The much-vaunted political and economic model the world has so readily adopted and whose virtues so many have for so long expounded, simply does not work. The market-based economy is based on fundamentals too easily swayed by speculation and Social Democracy would have all the ingredients for a perfect mix, but for the fact that it is neither democratic, nor is its social component minimally sufficient to meet the needs of the citizens of the world. The current food crisis is a shining example of the disaster this model has become.
According to the UNO, at least 100 million people are at risk of enduring food shortages because of soaring costs – a growing trend which is particularly hard felt by families in the developing world, where typically up to 80% of the family budget is spend on feeding the family.
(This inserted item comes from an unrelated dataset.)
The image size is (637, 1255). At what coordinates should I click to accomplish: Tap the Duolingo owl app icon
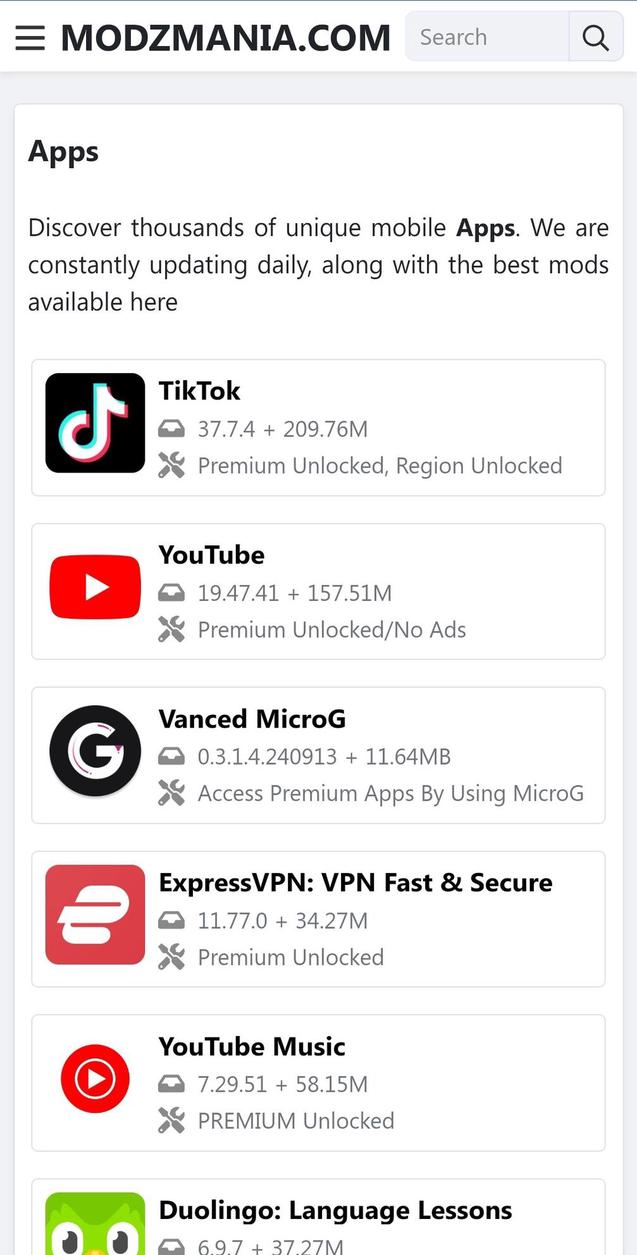point(94,1228)
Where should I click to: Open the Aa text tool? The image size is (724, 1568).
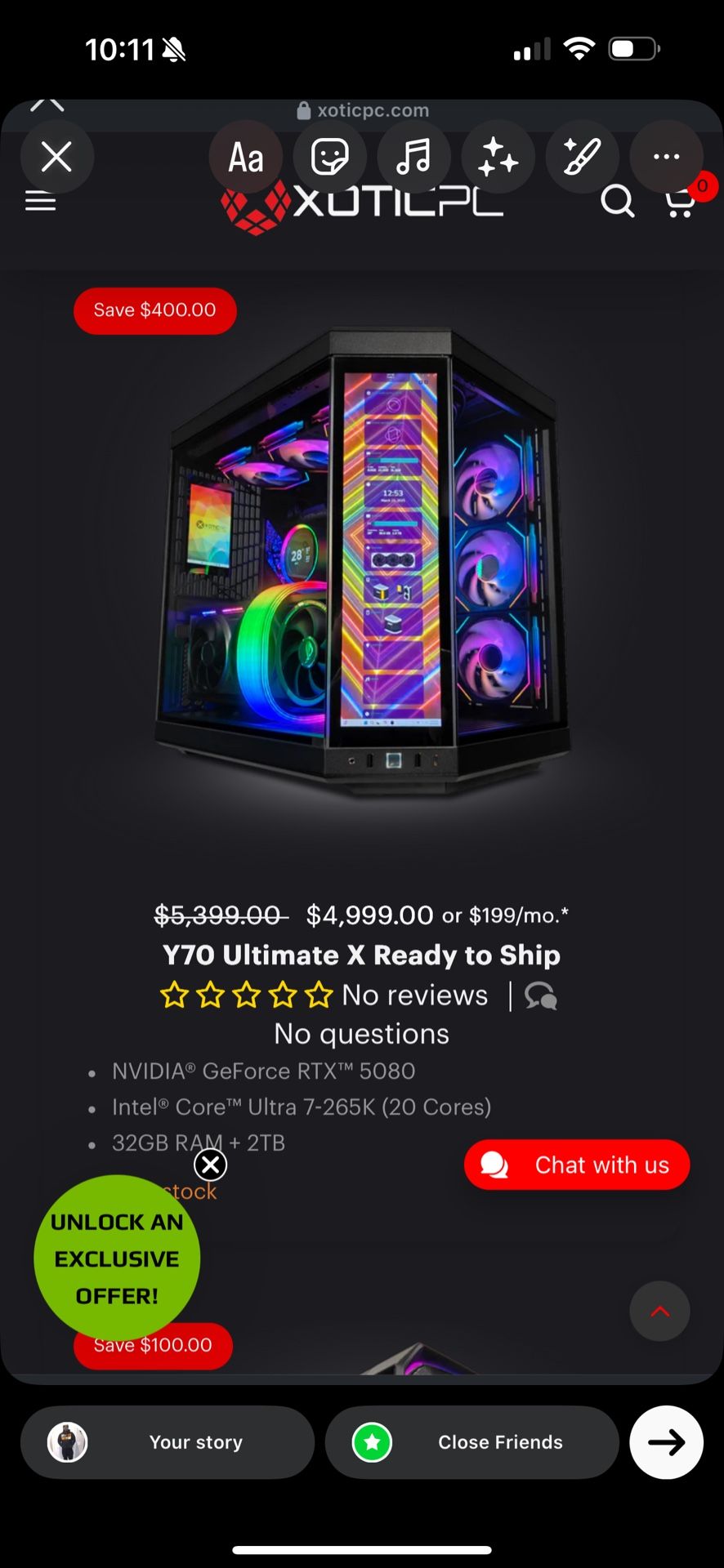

From 2006 to 2007, food prices rose by 37%, and from 2007 to 2008, by 56% while the price of cereals in the same period shot up by a staggering 74%. This unprecedented and unfettered jump in costs places the achievement of some of the Millennium Development Goals at risk.
Causes
The causes are many – growing populations and a growth in income leading to greater demand, weather conditions reducing supply and then a myriad of conditions imposed by greed and speculation. Soaring oil prices have led to a high in transportation costs and fertilisers, meaning that in some areas farmers have been forced to cut their production by two-thirds, which in turn pushes the prices up higher. Panic buying and gambling on commodities – a favourite pastime which underpins today’s economic systems – has done the rest.
Effects
Those worst hit are as always women and children in general, orphans in particular, along with the ill (AIDS And HIV patients), refugees and Internally Displaced Persons, pastoralists and the urban poor.
The concrete effect for those affected are three stark choices: between eating something every day or skipping meals, spending money on food or medication and sending the children to school or to work in the fields.
Solutions
The UNO has stressed that the situation is not uniformly dire in all areas but nevertheless warns that over 100 million people are at risk. It has drawn up plans for a three-pronged offensive: in the short term, a fact-finding mission to assess needs, identify the vulnerable and target distribution; in the medium term, there are distribution programmes for seeds, fertilisers and for the expansion of credit and finally, long-term plans include policy reforms to bolster production and investment in sustainable safety nets.